Contamination control, including particle monitoring, plays a critical role in the manufacturing processes of several industries. These industries require clean rooms or clean zones with active air filtration and require the supply of clean raw materials such as process gases, deionized water, chemicals, and substrates. In the pharmaceutical industry, the U.S. Food and Drug Administration requires particle monitoring because of the correlation between detected particles in an aseptic environment and viable and non-viable particles that contaminate the product being produced. Semiconductor fabrication companies require particle monitoring as an active part of quality control. As integrated circuits become more compact, line widths decrease, thereby reducing the size of particles that can cause quality problems. Accordingly, it is important to detect and accurately measure submicron-diameter particles of ever-decreasing sizes and numbers for each volumetric unit.
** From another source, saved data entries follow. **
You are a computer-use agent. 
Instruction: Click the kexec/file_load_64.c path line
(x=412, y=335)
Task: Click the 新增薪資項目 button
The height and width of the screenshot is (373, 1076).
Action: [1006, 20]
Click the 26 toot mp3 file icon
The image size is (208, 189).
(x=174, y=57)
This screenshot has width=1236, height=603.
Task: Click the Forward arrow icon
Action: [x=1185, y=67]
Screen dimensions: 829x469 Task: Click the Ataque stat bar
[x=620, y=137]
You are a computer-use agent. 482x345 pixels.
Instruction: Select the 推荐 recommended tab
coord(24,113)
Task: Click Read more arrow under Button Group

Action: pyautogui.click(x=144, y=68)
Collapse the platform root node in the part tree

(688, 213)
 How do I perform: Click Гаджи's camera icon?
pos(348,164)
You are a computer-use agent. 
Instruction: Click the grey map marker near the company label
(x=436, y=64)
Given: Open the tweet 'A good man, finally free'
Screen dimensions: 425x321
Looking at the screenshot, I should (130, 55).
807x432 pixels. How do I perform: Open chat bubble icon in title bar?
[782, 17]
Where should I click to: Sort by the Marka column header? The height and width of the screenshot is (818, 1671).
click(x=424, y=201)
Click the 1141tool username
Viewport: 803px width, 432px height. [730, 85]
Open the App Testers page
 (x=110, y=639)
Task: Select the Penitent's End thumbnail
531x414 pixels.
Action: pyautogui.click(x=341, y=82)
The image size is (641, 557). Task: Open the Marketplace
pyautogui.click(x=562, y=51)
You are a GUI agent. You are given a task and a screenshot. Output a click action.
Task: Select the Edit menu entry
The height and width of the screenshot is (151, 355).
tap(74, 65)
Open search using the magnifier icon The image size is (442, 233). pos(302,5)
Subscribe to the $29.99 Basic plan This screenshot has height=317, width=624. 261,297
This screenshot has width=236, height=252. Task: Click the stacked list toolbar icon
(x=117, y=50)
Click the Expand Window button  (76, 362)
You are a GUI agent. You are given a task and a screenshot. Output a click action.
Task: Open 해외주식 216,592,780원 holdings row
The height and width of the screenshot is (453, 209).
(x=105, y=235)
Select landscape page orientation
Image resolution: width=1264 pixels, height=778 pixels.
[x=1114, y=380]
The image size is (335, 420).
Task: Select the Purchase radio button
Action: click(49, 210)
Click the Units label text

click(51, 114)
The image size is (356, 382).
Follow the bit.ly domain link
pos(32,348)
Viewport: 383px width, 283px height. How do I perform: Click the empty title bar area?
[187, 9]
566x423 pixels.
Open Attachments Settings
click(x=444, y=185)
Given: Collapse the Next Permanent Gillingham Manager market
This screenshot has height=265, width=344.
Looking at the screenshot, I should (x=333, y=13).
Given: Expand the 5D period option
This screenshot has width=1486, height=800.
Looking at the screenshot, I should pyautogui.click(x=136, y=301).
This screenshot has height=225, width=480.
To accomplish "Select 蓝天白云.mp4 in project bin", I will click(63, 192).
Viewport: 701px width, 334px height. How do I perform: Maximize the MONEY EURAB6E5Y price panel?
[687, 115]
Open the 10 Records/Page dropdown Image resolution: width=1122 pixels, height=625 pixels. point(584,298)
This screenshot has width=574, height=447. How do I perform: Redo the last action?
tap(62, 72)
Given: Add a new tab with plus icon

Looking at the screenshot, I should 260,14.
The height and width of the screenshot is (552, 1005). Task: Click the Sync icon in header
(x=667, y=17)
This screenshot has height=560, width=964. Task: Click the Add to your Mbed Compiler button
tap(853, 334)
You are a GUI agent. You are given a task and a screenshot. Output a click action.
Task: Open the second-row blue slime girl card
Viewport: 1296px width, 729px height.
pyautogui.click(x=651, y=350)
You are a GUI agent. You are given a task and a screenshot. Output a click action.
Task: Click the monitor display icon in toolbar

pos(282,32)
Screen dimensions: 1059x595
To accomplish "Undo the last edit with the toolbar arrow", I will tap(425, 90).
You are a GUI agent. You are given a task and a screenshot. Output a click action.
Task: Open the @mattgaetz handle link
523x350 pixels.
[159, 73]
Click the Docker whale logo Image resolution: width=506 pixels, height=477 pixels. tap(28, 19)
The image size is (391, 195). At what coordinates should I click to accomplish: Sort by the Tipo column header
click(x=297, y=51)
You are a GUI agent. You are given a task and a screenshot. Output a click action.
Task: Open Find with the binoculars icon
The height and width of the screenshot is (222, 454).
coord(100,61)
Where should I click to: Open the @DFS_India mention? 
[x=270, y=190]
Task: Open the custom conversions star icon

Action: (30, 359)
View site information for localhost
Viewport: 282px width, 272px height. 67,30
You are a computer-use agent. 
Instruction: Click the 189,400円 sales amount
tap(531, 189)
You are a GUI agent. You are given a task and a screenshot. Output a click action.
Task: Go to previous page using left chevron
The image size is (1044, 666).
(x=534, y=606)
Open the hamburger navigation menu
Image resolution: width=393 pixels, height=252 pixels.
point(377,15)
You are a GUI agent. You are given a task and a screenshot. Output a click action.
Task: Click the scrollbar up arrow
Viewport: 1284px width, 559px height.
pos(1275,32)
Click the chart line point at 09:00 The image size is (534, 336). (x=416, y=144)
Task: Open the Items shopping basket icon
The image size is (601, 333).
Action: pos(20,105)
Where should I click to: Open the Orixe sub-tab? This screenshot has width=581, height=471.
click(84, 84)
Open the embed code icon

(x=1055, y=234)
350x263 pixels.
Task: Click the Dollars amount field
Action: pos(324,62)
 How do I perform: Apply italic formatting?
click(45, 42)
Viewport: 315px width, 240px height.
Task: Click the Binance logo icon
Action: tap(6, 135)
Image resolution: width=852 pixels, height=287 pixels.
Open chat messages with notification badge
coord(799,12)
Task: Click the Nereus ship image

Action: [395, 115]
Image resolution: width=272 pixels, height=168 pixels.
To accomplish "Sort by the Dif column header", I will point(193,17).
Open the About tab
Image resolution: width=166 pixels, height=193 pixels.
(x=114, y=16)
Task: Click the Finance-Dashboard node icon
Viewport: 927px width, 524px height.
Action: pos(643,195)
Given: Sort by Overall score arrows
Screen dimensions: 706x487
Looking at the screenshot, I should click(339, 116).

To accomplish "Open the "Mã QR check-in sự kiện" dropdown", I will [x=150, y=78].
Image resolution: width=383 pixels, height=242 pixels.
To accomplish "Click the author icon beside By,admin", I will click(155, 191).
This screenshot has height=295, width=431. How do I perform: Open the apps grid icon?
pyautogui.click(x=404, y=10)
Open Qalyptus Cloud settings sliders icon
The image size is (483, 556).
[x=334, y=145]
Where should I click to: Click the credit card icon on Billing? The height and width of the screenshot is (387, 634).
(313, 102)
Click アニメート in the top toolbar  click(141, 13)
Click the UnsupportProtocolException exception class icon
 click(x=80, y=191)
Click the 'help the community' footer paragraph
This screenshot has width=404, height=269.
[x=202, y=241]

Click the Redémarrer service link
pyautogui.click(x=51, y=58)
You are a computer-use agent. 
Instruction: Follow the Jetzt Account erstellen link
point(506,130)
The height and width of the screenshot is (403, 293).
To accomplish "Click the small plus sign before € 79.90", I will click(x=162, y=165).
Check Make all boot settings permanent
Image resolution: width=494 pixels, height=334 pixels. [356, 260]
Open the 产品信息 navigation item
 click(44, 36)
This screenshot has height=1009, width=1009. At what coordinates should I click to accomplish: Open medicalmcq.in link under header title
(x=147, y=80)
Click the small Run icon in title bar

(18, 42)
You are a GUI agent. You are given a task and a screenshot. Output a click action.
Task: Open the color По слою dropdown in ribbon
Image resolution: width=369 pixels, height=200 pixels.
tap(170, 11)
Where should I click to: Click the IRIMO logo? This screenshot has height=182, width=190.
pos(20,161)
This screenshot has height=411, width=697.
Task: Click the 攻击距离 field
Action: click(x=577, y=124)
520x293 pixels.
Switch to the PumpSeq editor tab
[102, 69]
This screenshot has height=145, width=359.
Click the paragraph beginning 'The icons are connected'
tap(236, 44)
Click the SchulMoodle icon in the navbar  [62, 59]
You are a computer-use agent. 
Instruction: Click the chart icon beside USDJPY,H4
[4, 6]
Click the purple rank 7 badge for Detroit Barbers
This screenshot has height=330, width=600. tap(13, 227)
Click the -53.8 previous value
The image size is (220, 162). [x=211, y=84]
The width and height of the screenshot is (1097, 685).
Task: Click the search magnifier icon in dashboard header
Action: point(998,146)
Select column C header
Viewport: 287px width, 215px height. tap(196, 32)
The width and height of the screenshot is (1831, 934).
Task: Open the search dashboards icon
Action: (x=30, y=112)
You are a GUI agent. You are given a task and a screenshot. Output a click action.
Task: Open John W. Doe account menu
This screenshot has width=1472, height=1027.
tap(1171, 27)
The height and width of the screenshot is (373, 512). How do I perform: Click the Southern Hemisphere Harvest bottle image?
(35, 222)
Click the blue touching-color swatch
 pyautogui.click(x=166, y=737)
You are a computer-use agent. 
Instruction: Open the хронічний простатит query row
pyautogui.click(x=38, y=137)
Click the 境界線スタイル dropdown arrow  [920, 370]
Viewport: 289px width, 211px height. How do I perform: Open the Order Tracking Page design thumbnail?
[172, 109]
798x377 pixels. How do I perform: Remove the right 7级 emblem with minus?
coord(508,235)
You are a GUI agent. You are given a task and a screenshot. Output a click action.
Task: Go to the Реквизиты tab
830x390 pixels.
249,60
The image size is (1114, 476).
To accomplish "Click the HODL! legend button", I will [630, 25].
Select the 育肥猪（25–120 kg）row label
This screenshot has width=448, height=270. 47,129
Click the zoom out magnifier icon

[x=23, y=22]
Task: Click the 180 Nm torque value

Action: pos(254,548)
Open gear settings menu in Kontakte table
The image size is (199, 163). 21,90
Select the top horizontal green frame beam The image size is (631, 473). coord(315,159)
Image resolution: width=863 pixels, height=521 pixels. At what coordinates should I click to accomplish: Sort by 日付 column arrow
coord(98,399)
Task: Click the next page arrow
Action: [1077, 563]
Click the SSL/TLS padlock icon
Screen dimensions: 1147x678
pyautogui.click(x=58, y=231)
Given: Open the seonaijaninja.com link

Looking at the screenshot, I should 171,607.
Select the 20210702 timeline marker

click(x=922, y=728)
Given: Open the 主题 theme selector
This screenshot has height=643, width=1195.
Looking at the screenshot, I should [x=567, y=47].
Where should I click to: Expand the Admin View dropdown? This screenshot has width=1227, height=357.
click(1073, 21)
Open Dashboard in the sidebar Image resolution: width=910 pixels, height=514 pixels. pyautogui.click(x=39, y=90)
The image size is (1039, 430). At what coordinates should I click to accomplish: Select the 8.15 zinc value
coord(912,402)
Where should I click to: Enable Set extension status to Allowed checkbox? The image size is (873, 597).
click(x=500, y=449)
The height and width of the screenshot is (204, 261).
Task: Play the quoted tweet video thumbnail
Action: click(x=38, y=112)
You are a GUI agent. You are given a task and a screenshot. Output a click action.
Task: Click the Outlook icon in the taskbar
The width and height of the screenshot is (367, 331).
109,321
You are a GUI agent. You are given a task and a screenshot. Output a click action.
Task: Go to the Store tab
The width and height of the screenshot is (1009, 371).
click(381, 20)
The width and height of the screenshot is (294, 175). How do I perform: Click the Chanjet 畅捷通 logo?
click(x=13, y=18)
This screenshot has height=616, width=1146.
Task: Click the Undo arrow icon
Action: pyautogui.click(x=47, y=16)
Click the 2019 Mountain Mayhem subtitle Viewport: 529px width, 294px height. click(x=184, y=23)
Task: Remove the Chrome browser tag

To perform particle monitoring, currently available commercial submicron-diameter particle detection systems use optical detection techniques to determine the presence, size, and number of particles in a volumetric unit. This technology is based on optical scattering of a light beam and detection of the optical signal after it has been scattered by a sample particle. The standard particle detection approach, which was developed during the late 1980s, entails intersecting, in a region referred to as a “view volume,” a light beam and a fluid stream containing sample particles. Light scattered by a particle in the view volume is collected with optics and focused onto a detection system that includes one or more detector elements. The detection system includes a light detector that detects the incidence of light and generates a pulse output signal, the magnitude of which depends on the intensity of the scattered light. The magnitude of the pulse output signal is compared to a predetermined pulse output signal threshold that is typically slightly above the average noise of the system. If the pulse output signal is less than the threshold, the signal is ignored. If the pulse output signal is greater than the threshold, the signal is processed by a computer that measures the voltage of the pulse output signal and determines particle size therefrom. Consequently, the ability of a particle detection system to detect small particles depends on its ability to distinguish between noise and pulse output signals generated from light scattered by submicron-diameter sample particles.
What is needed, therefore, is a particle detection system having high sensitivity in detecting submicron-diameter particles.